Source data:
......
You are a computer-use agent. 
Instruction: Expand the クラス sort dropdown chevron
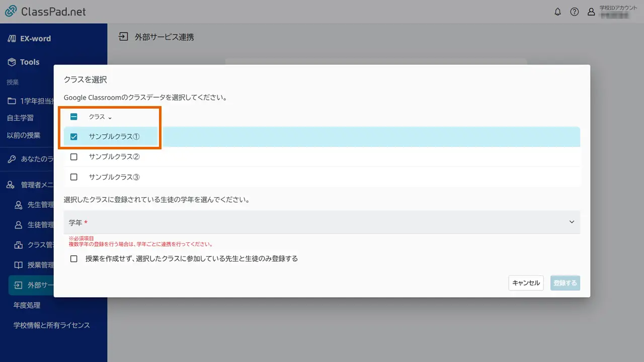(109, 117)
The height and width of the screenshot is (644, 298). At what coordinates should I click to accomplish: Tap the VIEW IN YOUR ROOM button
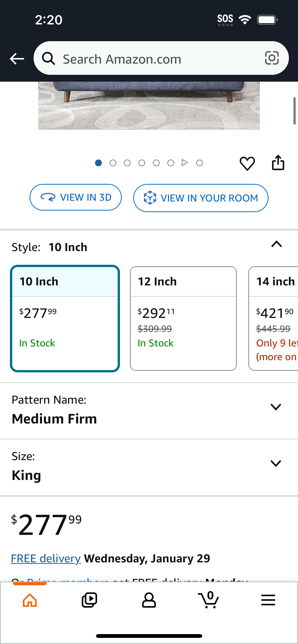pos(201,198)

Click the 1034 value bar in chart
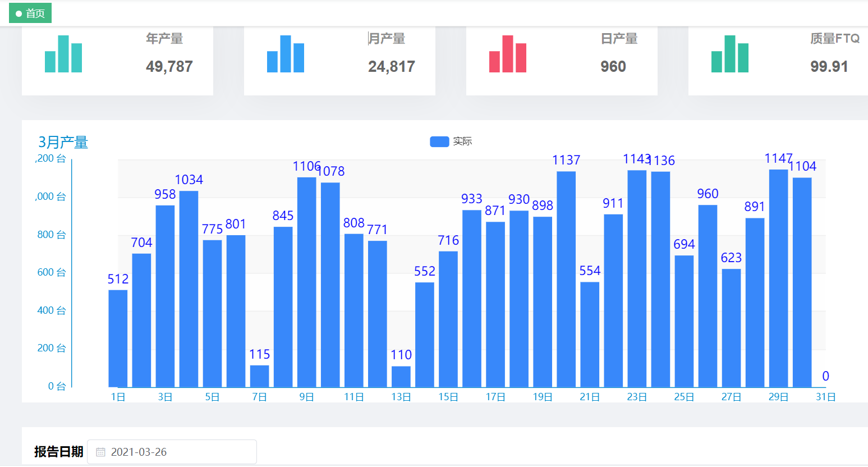(189, 289)
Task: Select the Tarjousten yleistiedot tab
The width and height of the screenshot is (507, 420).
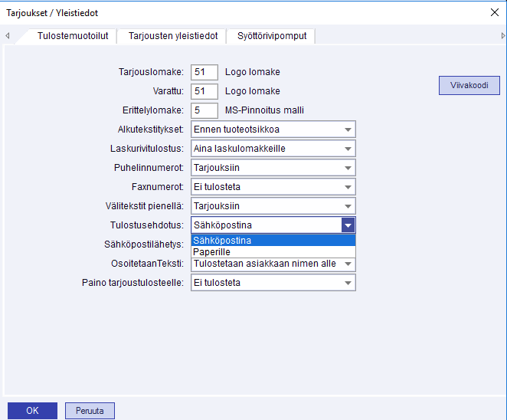Action: pyautogui.click(x=173, y=36)
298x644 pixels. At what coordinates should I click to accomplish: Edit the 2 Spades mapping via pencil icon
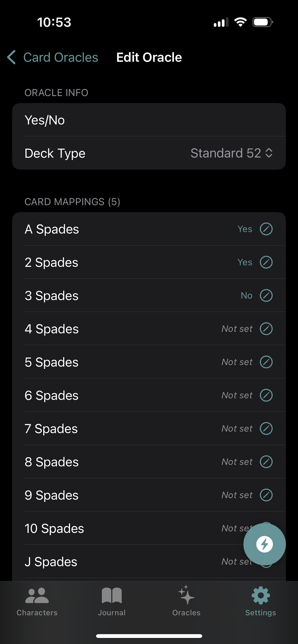point(266,262)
......
Your answer must be the lines from the one containing "Click the 1034 value bar in chart" through the last line of the records, printed exactly with no pictures; please include both ends.

Click the 1034 value bar in chart
(189, 289)
Task: Select the Tarjousten yleistiedot tab
The width and height of the screenshot is (507, 420).
Action: pyautogui.click(x=173, y=36)
298x644 pixels. At what coordinates should I click to accomplish: Edit the 2 Spades mapping via pencil icon
point(266,262)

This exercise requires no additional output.